Solving for <p>, <x> and <x^2> using raising and lowering operators

[njdevils45]

Homework Statement

A) Show that <x>=<p>=0
hint: use orthogonality
B) Use the raising and lowering operators to evaluate an expression for < x² >

Homework Equations

Also A^- and A⁺ will definitely come in handy

The Attempt at a Solution

I tried setting up the equations for <x> and <p> but I don't know how the operators are meant to be used in this scenario. I think that the integral is meant to be set up as ∫eq1*x_op*the general equation for ψ_n for a harmonic oscillator, however whatever I do I can't get the math to come out to 0 in the end for either.

 

[Orodruin]

Is this the entire problem exactly as stated?
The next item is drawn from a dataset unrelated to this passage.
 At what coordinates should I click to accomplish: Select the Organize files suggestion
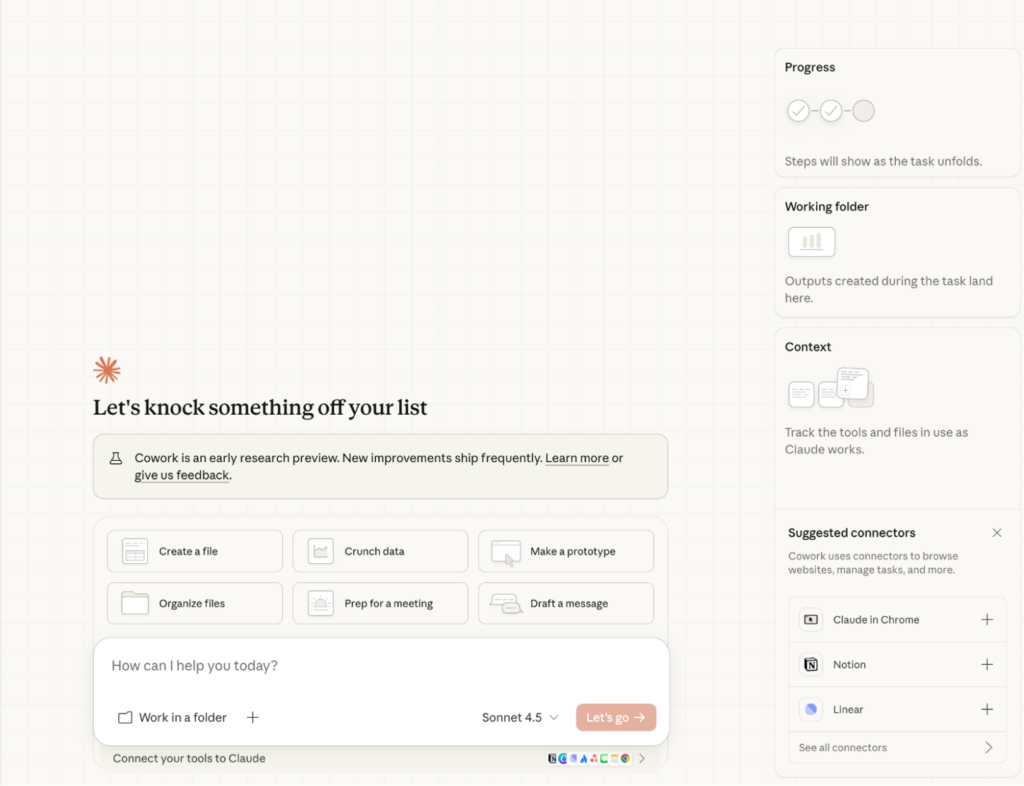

Clearly it is possible to find states such that $\langle x\rangle \neq 0$ and the same for $\langle p\rangle$.

 

[njdevils45]

Yes that's the entire problem

 

[Orodruin]

Thereis no mention of what state you should compute the expectation values for?

 

[njdevils45]

None at all. That's why I'm confused, I might just ask the professor for help on the setup to be honest

 

[Orodruin]

If the state is not mentioned the problem statement is misleading at best. Now, it is true for the energy eigenstates so this is presumably the missing assumption. It is generally not true for linear combinations of energy eigenstates that contain adjacent energy states.